Le jour où le Conseil constitutionnel s’est prononcé contre l’objection de conscience des maires refusant de célébrer le mariage d’un couple de même sexe, l’Ifop publie un sondage dont l’un des principaux enseignements est que de plus en plus de gays, de lesbiennes et de bis se disent proches du Front national.

Selon l’Ifop, le mouvement lepéniste bénéficie chez les électeurs/trices homosexuel.le.s d’une dynamique aussi importante (+5 points entre avril 2012 et octobre 2013) que dans le reste de la population (+4 points chez les hétérosexuels durant la même période).

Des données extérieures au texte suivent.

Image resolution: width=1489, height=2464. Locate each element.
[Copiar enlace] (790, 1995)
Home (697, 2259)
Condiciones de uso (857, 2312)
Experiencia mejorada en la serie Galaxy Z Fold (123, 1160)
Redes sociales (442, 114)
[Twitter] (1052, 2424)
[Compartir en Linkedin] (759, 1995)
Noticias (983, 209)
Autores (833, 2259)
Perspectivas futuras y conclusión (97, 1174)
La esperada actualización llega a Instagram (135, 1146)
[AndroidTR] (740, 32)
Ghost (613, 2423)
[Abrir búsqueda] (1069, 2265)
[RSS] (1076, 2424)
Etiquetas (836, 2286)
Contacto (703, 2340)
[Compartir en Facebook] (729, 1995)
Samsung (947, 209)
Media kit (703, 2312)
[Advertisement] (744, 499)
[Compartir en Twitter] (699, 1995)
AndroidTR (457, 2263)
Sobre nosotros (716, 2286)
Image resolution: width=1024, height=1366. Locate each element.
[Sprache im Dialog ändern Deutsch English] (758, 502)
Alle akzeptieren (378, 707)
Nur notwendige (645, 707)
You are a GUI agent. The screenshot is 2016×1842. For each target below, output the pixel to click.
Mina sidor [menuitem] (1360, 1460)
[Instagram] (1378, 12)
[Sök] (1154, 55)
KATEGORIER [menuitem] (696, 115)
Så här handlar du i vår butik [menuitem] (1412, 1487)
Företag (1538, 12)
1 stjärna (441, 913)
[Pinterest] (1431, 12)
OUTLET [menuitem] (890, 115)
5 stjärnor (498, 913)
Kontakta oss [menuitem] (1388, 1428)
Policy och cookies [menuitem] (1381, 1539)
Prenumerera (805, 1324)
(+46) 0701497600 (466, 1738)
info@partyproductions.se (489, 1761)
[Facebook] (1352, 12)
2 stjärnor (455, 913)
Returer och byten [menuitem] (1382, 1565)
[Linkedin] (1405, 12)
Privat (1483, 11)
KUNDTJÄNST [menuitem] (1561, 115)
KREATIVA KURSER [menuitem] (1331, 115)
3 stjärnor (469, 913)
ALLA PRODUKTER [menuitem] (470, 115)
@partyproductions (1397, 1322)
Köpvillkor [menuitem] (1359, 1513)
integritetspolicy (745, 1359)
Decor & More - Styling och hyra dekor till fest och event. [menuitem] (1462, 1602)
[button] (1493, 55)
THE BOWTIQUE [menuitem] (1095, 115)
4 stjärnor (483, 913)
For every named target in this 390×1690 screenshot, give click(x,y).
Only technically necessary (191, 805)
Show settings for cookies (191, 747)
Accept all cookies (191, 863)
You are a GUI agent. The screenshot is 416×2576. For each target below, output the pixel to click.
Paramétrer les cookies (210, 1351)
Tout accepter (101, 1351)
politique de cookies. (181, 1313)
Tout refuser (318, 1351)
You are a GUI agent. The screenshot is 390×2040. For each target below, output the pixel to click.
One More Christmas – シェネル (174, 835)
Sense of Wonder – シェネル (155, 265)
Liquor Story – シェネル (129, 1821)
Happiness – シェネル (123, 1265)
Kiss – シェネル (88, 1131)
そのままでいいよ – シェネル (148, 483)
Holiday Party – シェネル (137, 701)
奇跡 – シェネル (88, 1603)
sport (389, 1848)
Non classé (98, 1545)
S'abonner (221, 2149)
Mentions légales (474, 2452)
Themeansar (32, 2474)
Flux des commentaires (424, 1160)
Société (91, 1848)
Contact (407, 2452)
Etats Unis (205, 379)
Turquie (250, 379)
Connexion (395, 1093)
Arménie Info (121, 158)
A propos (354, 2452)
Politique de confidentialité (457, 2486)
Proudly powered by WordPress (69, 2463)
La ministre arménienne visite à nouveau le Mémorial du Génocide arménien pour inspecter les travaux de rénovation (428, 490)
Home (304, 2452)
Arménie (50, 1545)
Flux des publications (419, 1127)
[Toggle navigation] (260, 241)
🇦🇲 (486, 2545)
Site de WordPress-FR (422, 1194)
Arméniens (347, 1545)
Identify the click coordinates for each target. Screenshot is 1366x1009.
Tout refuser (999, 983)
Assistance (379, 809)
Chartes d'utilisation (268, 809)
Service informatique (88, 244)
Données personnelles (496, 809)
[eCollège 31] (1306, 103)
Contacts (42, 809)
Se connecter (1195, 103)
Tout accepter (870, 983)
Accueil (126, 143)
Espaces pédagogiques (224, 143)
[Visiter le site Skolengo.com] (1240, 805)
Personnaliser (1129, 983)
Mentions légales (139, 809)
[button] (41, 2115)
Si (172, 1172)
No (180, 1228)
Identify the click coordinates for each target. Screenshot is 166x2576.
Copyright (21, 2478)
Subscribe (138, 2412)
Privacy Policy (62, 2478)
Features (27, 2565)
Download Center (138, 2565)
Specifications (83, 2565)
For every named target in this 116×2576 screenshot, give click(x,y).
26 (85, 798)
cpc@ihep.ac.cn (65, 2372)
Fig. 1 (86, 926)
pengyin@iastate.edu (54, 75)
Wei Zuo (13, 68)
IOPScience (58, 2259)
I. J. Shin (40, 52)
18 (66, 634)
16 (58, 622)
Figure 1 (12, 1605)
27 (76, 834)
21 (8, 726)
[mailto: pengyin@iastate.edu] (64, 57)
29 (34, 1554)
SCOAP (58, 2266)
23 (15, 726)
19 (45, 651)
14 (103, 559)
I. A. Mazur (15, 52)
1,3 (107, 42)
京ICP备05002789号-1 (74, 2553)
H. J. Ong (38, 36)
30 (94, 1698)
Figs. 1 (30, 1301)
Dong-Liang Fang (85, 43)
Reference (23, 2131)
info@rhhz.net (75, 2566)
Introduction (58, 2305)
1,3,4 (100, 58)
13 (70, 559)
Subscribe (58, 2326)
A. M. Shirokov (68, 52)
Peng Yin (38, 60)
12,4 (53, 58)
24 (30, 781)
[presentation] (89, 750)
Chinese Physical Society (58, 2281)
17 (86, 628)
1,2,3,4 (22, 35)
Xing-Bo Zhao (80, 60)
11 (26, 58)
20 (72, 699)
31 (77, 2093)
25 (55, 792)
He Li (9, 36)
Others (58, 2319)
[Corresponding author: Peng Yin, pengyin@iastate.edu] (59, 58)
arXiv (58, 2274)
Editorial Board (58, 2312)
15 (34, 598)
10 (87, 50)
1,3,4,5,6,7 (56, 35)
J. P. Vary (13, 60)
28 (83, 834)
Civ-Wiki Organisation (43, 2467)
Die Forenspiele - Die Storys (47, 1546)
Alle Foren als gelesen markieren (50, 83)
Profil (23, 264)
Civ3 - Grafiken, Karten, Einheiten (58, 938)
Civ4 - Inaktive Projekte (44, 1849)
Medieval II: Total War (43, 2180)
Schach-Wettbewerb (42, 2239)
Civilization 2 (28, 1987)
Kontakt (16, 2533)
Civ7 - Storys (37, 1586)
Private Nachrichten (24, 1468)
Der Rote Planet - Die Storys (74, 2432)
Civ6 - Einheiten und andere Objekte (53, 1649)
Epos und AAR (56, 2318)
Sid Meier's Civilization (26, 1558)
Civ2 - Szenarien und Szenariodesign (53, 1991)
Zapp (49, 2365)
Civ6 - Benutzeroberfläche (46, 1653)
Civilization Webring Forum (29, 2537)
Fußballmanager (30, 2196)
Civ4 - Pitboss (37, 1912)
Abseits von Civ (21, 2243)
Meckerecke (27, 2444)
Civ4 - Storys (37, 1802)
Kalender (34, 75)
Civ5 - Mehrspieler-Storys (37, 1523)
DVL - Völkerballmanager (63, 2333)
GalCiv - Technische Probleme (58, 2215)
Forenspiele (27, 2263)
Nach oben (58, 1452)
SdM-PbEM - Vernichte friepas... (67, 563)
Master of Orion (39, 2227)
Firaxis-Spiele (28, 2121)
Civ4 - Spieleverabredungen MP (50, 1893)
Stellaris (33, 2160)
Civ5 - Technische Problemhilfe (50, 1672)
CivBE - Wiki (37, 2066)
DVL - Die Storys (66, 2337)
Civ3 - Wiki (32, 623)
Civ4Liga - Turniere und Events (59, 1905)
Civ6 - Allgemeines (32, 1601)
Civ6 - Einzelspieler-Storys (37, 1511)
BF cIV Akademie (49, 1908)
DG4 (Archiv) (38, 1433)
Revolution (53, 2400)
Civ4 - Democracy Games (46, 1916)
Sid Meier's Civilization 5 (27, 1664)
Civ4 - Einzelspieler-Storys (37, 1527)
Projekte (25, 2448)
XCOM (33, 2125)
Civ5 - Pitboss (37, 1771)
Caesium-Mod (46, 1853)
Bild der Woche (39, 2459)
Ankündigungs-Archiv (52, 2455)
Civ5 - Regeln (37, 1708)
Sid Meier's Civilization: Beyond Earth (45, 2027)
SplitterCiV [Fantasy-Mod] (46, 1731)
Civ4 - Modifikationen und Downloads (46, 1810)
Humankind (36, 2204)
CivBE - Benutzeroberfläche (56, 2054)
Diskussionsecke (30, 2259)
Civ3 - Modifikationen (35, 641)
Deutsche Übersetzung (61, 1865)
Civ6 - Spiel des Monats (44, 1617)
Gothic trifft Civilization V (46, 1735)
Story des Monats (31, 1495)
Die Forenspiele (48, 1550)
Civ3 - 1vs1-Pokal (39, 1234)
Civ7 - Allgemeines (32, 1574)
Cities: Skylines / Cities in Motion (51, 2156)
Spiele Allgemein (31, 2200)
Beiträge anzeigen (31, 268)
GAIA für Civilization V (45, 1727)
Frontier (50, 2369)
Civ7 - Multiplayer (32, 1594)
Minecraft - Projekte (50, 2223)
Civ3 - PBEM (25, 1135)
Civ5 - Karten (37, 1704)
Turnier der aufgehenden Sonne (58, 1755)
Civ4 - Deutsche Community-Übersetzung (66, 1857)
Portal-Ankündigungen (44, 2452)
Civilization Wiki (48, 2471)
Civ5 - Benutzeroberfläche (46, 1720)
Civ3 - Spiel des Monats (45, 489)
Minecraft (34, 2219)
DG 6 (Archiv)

VOTE-FN-HOMOS-IFOPPour l’Ifop, «cette progression du FN au sein des électeurs bis et homosexuels tient sans doute à la composition même de cet électorat – plus masculin et plus jeune que la moyenne donc généralement plus disposé à voter lepéniste – mais aussi à sa concentration en milieu urbain et particulièrement en agglomération parisienne (26% des homosexuels y résident, contre 16% des hétérosexuels) où l’insécurité y est comme chacun sait plus élevée qu’en milieu rural: certains faits d’agressions de gays par des jeunes de cité ayant pu choquer une partie d’entre eux.»

Toujours selon l’Ifop, «l’hostilité du FN à l’égard de l’islamisme peut séduire des personnes pour qui cette religion peut apparaître comme une véritable menace contre leur mode de vie et les libertés en matière de mœurs».

LA GAUCHE DANS SON ENSEMBLE PERD DU TERRAIN…
Autre grande tendance de cette enquête, les partis de gauche ne tirent pas profit de leur action en faveur de l’égalité des droits en matière de mariage et d’adoption. Si une plus grande proportion d’homos et de bis que d’hétéros se disent plus proches de la gauche (36% contre 30%), ce penchant est beaucoup moins marqué que ce que l’on pouvait mesurer lors des précédentes enquêtes, à l’automne 2011 (50%) ou au printemps 2012 (44%), y compris au sein des électeurs/trices exclusivement homosexuel.le.s: seuls 38% se disent proches d’une formation de gauche contre 45% en avril 2012.

… MAIS PAS LE PS NI EELV
L’Ifop note que la désaffection à l’égard de la gauche est un phénomène général qui touche toutes les catégories de la population. Cependant, la proportion de gays ou de lesbiennes se disant proches du PS (27%) ou d’EELV (6%) est, elle, strictement la même qu’en avril 2012. Pour l’Ifop, «le vote du texte a donc permis à la Gauche de gouvernement de maintenir ses positions parmi chez les homosexuels alors qu’elle était en fort recul dans l’ensemble de la population.»

L’UMP BAISSE CHEZ LES HOMOS
Enfin, toujours selon cette enquête, les formations de la droite parlementaire ne pâtissent pas de leur opposition à la loi dite du mariage pour tous. Le nombre de partisans de l’UMP baisse chez les homos (-2 points, à 14%) – comme d’ailleurs dans l’ensemble de la population (-3 points, à 17%) – au profit de l’UDI (6%). Pour l’Ifop, les prises de positions de certain.e.s de ses leaders (Rama Yade, Jean-Louis Borloo…) en faveur de l’ouverture du mariage n’y sont peut-être pas étrangères. Mais à droite, c’est bien le FN de Marine Le Pen qui est devenu le premier parti suscitant la sympathie des homos et des bis.

Méthodologie de l’enquête: Enquête réalisée du 24 mai au 11 octobre 2013 auprès d’un échantillon de 615 gays, bis et lesbiennes, extrait d’un échantillon national représentatif de 10187 personnes âgées de 18 ans et plus.